A new study has found that teens who smoke marijuana are not suffering from depression, anxiety, psychotic symptoms or any other mental or emotional issue. Even chronic marijuana use could not be linked to current or future mental or physical (asthma) health issues.
It’s worth mentioning that the study only looked at teenage boys. It is unknown as of yet if marijuana use is also harmless to teenage girls.
For their study, a team of researchers from Rutgers University and the Medical Center from the University of Pittsburgh picked out 408 male subjects and tracked them for 20 years, from their teen years into their mid 30s.
As a measure of control, the subjects were split into four (4) different groups – those who rarely or never smoked marijuana, those who frequently smoked marijuana in their teen years, those who only started smoking marijuana in their adult years, and those who started smoking marijuana in their late teens and kept smoking throughout adulthood.
The findings were as positive as they were unexpected as Dr. Jordan Bechtold, lead researcher, psychology experts and researcher from the Medical Center from the University of Pittsburgh, gave a statement saying that “What we found was a little surprising.

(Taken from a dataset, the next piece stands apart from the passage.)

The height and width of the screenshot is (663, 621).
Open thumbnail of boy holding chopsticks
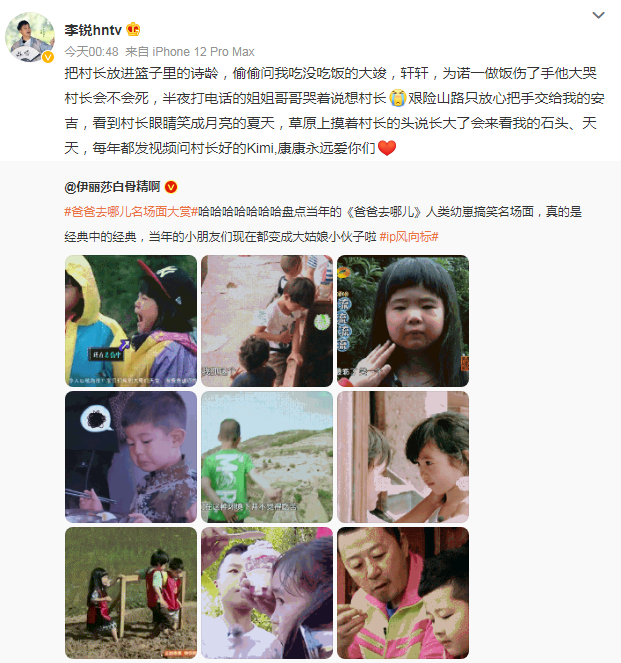pos(131,457)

There were no differences in any of the mental or physical health outcomes that we measured regardless of the amount or frequency of marijuana used during adolescence”.

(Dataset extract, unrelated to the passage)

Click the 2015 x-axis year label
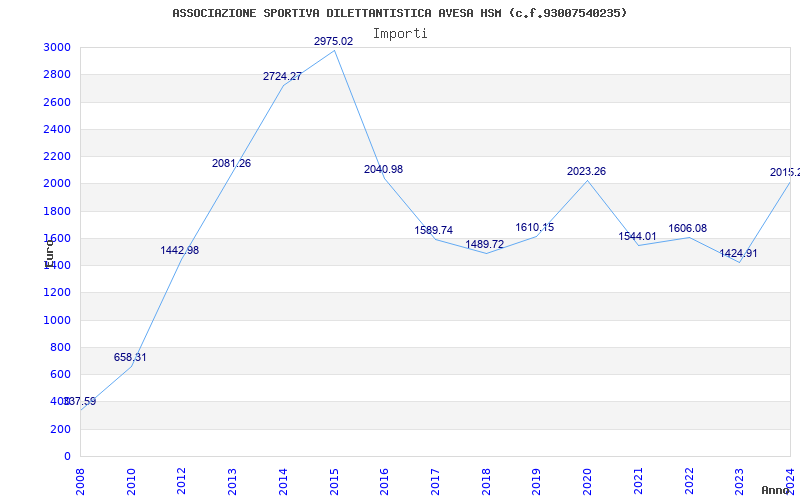 tap(334, 481)
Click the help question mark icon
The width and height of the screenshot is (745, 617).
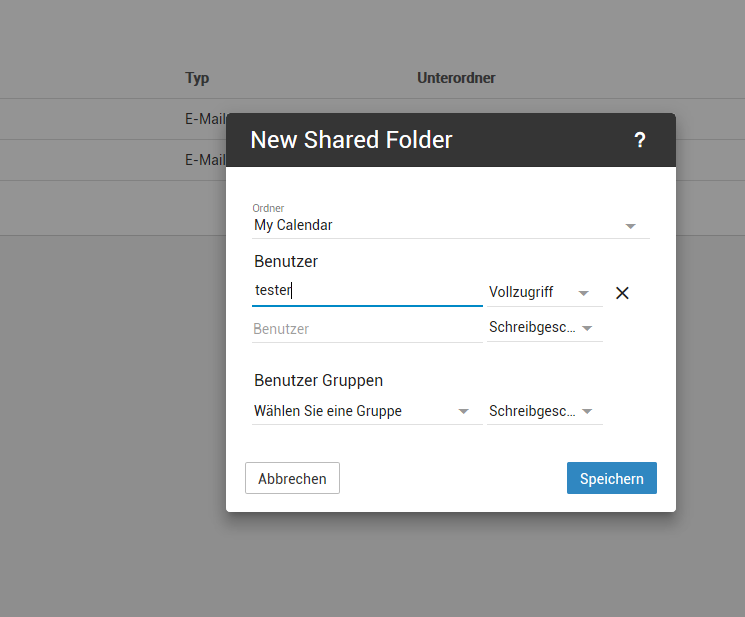(x=640, y=141)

Previous studies concluded that there were some mental and physical health issues that were associated with chronic marijuana use during teenage years. Depression, schizophrenia, respiratory disease, cancer and asthma were all thought to develop later in life due to chronic marijuana use during a person’s formative years.
But the researcher team found no such link. Lifetime anxiety, depression, headaches, allegories and dangerous blood pressure levels were proven to be myths in the case of marijuana users. Even when the researchers took into account other influential factors such as the use of other illicit drugs, smoking cigarettes and a subject’s access to health insurance, the findings stayed the same.

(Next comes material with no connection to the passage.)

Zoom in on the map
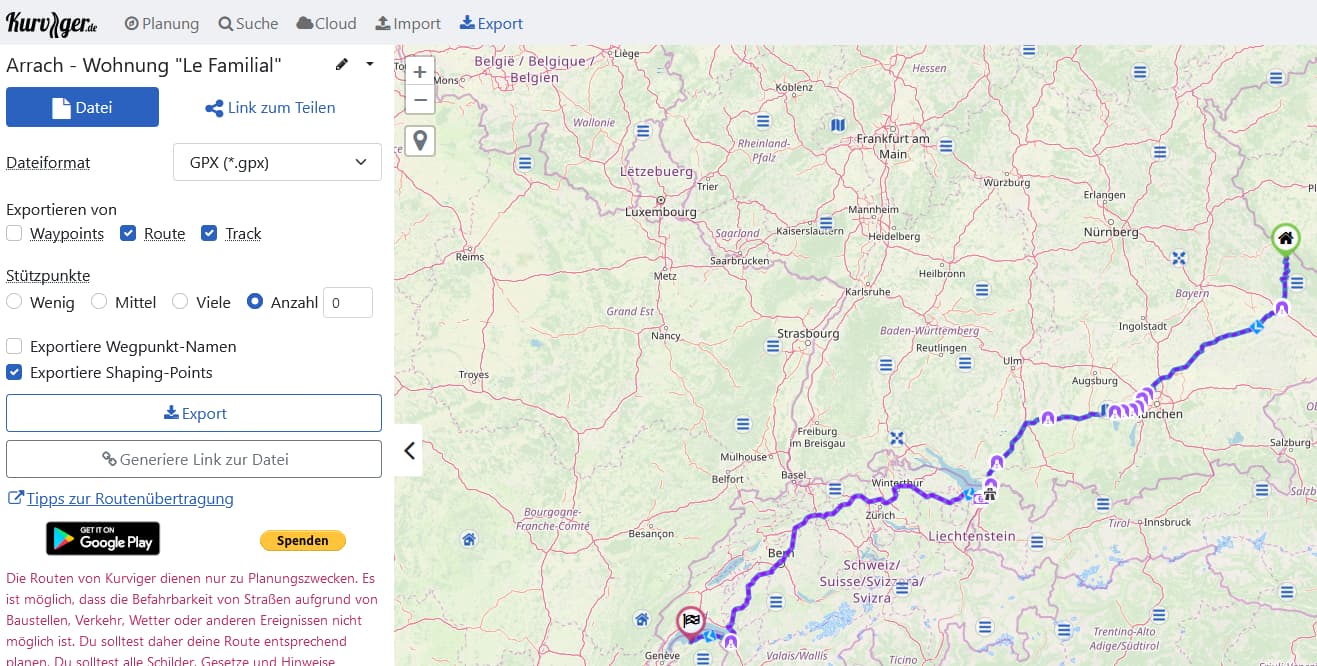This screenshot has width=1317, height=666. pos(420,73)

The new study is a continuation of an old study from the 1980s. Back then, researchers from the University Of Pittsburg looked at the state’s youth and tracked a group of 14 year old male subjects who went to public schools. The subjects were interviewed either annually or semiannually, with the final follow up interview being conducted between the years of 2009 and 2010, when all of the subjects had reached the age of 36.
But what’s unique about the study is that it followed its subjects as they grew up, whereas most studies conducted so far have interviewed grown ups who were asked to look back on their teenage years and answer questions about their marijuana use as best as they could remember. These answers would then be compared to current health issues in order to see if an association can be found.
While Dr. Bechtold and his team admit that we should not look at the results off a single study and ignore all of the previous research, they also point out that marijuana may not be as harmful as some people suggest and that there’s no need to exaggerate the effects it has on teens.
They went on to explain that they conducted the study precisely because they want to help inform state officials who are currently debating the legalization of marijuana.
The study was published by the American Physiological Association.